There is no explanation for the latest move, mining sector executives say, other than that the government is now trying to distance Tagwirei from the investments because of the US sanctions.

Fuel, mines and banks — the Tagwirei method

TAGWIREI has built up his wealth in large part through a long-standing partnership with major commodities trader Trafigura, which has been trying to distance its operations from him as he faces international commercial and political sanctions. Yet Tagwirei retains his sway in Mnangagwa’s government, as it is rocked by the coronavirus pandemic (AC Vol 61 No 5, Oil, guns and politics).

Zimbabwe, currently a pariah on international money markets, has been unable to secure funding from the International Monetary Fund, the World Bank and the African Development Bank due to arrears to the latter two.

Mnangagwa’s plans to repay these debts and re-establish relations with international lenders have floundered, leaving Zimbabwe to rely largely on other lenders, mainly Afreximbank, owned by member states of the AfDB (AC Vol 61 No 25, The State’s parallel economy).

Tagwirei has been an opaque source of funds to Zanu PF politicians and projects, including the Command Agriculture programme, which has consumed some US$2 billion of State resources without credible accounting.

In 2019, Tagwirei was reported, via an entity under his direct control, to have purchased a 30% stake in CBZ Holdings, the country’s biggest lender. Officials at the bank, conscious of the implications of such a stake for its US dollar business, insist that Tagwirei has no managerial or policy role in the bank nor have they linked any of the bank’s shareholders to entities controlled by him.

Despite the country’s macro-economic crisis, CBZ’s financial position has strengthened in recent months.

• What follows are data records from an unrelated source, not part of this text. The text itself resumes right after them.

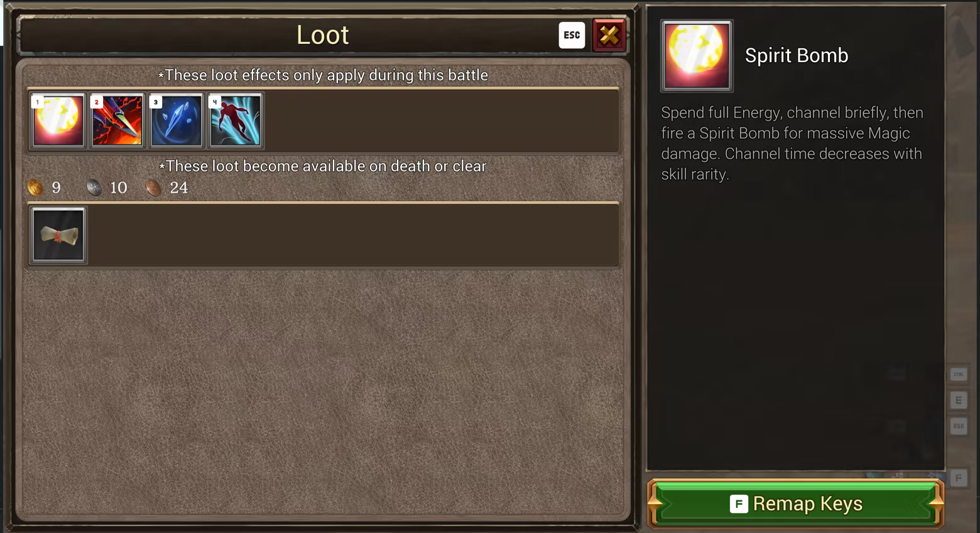Click the Spirit Bomb description text
Image resolution: width=980 pixels, height=533 pixels.
tap(792, 143)
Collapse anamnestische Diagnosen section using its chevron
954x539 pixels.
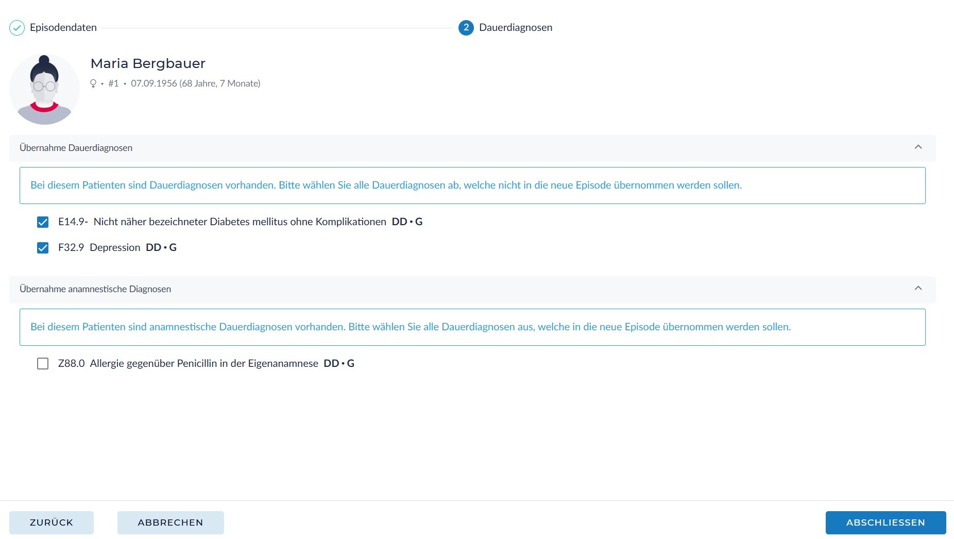click(x=918, y=289)
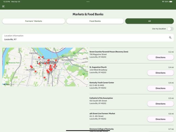The width and height of the screenshot is (176, 132).
Task: Tap the battery icon in status bar
Action: (171, 2)
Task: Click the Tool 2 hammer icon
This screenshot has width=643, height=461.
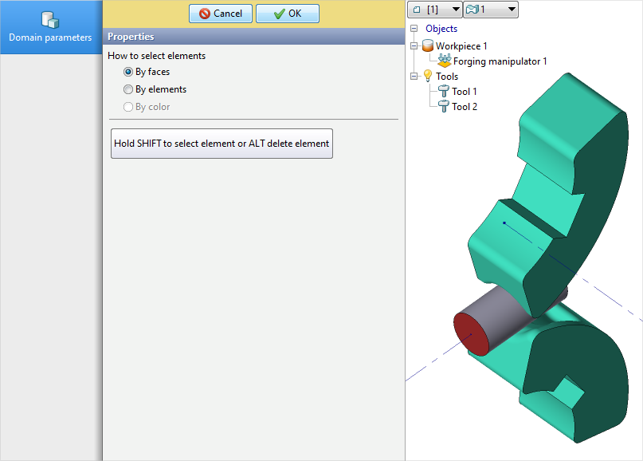Action: tap(444, 107)
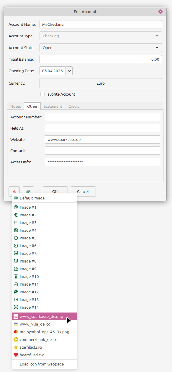Open the Account Status dropdown
This screenshot has height=372, width=172.
point(100,48)
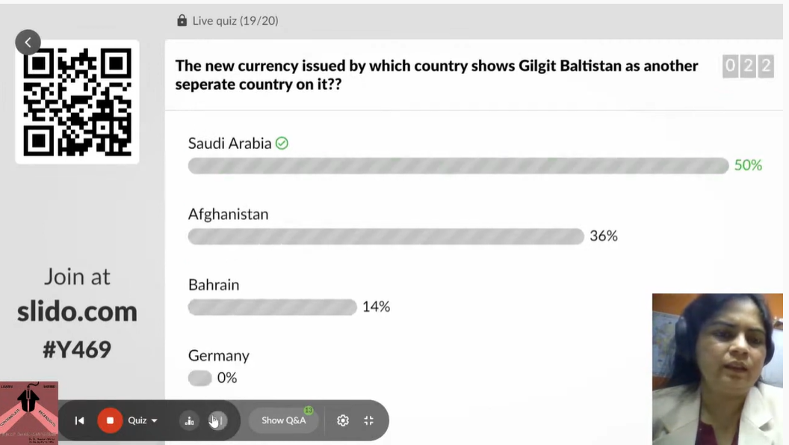Click the presenter webcam video
The image size is (789, 445).
717,368
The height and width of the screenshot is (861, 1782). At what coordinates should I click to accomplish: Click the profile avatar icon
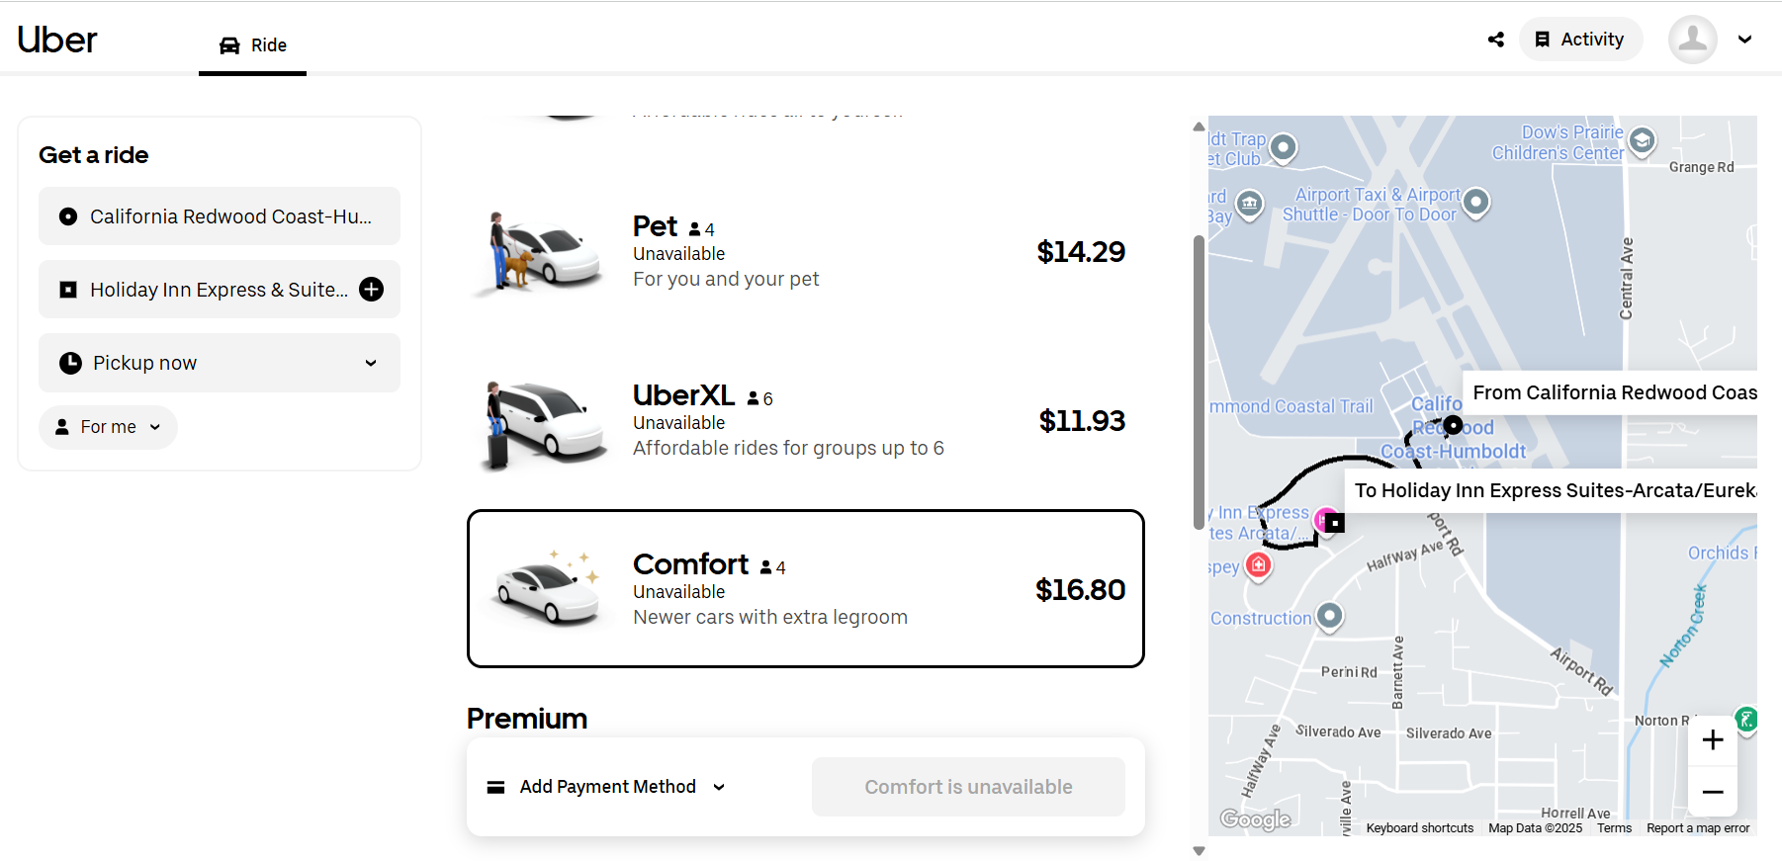pos(1692,40)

Bloomberg News reports that CBZ was in talks with the RBZ to buy several smaller lenders in a consolidation drive to create fewer, stronger institutions.

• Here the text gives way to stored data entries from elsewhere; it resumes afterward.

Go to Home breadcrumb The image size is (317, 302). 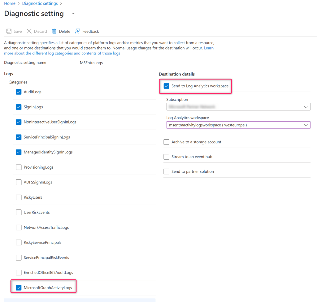10,3
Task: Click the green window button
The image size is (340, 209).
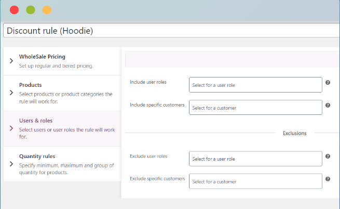Action: click(31, 10)
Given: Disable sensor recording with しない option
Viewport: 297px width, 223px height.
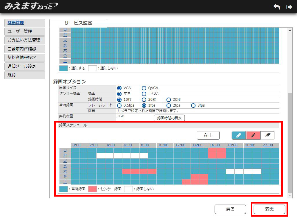Looking at the screenshot, I should (x=144, y=94).
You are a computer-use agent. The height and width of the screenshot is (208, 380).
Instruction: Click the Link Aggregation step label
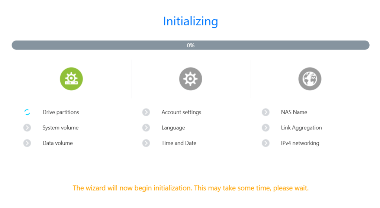[x=301, y=128]
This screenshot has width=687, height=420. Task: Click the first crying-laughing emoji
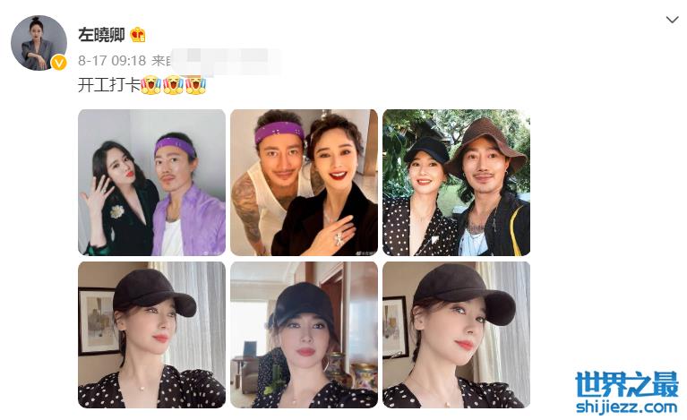[150, 84]
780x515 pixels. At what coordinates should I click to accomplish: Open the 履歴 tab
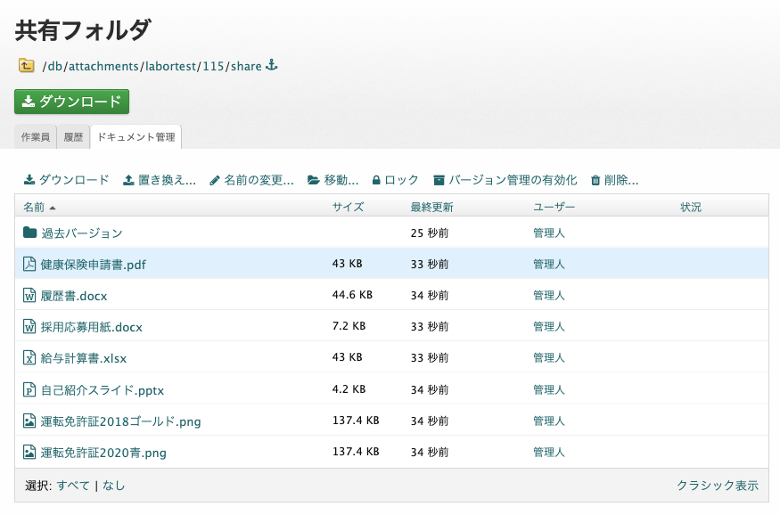click(73, 137)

Late last year, a company linked to Tagwirei was reported to have acquired a 37,79% stake in banking group ZB Financial Holdings, from compulsory pension fund the National Social Security Authority. The shares are now held through Datvest, a unit of CBZ. Former Finance minister Tendai Biti, who is chair of Parliament’s Public Accounts Committee, described it as “a bank heist”. “Now [the] target is First Mutual Holdings,” he said, referring to reports that Tagwirei plans to acquire another listed financial services group.

The move on ZB Financial Holdings is also strategic in the scheme to acquire the refinery: ZB Bank is possibly the largest gold buying agent for Fidelity in the country. Tagwirei’s steady embrace of banking stakes and his moves on Zimbabwe’s gold industry look closely connected.